======== Given data ========

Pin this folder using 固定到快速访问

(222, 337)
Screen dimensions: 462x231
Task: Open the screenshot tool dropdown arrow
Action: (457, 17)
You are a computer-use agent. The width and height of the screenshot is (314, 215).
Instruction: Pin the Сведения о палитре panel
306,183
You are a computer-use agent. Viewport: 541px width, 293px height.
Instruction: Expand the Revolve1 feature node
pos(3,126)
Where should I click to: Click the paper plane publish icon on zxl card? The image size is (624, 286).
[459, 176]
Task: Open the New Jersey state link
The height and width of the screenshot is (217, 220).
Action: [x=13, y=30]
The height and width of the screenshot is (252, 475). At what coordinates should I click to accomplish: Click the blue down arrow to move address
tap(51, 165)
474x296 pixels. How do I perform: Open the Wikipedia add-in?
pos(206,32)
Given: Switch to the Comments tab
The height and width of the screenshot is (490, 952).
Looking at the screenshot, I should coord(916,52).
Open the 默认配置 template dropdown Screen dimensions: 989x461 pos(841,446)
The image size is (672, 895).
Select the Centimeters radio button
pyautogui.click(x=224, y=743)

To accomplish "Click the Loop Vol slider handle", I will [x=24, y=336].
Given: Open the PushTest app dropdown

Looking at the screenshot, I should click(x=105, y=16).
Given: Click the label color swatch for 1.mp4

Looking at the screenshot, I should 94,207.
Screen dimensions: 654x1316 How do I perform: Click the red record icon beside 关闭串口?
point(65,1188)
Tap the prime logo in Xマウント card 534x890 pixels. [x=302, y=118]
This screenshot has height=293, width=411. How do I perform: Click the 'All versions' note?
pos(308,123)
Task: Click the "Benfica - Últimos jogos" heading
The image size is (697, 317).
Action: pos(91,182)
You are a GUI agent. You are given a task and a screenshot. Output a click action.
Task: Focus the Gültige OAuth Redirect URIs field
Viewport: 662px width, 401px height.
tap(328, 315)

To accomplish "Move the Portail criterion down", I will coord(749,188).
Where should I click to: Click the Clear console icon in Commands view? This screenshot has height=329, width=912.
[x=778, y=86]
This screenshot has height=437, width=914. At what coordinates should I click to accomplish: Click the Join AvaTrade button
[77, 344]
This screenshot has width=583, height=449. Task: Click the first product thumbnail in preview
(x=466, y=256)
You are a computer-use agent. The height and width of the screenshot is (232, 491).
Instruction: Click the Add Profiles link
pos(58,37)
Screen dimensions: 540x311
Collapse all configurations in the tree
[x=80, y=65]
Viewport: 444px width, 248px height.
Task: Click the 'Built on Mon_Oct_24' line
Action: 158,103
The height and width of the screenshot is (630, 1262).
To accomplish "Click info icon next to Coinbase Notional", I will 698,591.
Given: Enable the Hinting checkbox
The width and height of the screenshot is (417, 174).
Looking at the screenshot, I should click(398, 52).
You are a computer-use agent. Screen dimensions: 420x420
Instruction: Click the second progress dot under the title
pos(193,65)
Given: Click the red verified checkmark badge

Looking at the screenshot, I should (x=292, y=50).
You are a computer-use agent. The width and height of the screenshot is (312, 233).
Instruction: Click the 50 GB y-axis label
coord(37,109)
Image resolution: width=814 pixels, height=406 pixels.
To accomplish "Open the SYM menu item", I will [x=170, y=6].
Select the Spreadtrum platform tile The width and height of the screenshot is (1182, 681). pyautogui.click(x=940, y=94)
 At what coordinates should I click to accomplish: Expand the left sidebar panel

========

Aim of the exercise | I'd like an exact copy of the lines above, from the very first one through the line that contains "You are a computer-use agent. Viewport: 541px", with nothing else added.

Task answer |
Pin this folder using 固定到快速访问

(222, 337)
Screen dimensions: 462x231
Task: Open the screenshot tool dropdown arrow
Action: (457, 17)
You are a computer-use agent. The width and height of the screenshot is (314, 215).
Instruction: Pin the Сведения о палитре panel
306,183
You are a computer-use agent. Viewport: 541px width, 293px height.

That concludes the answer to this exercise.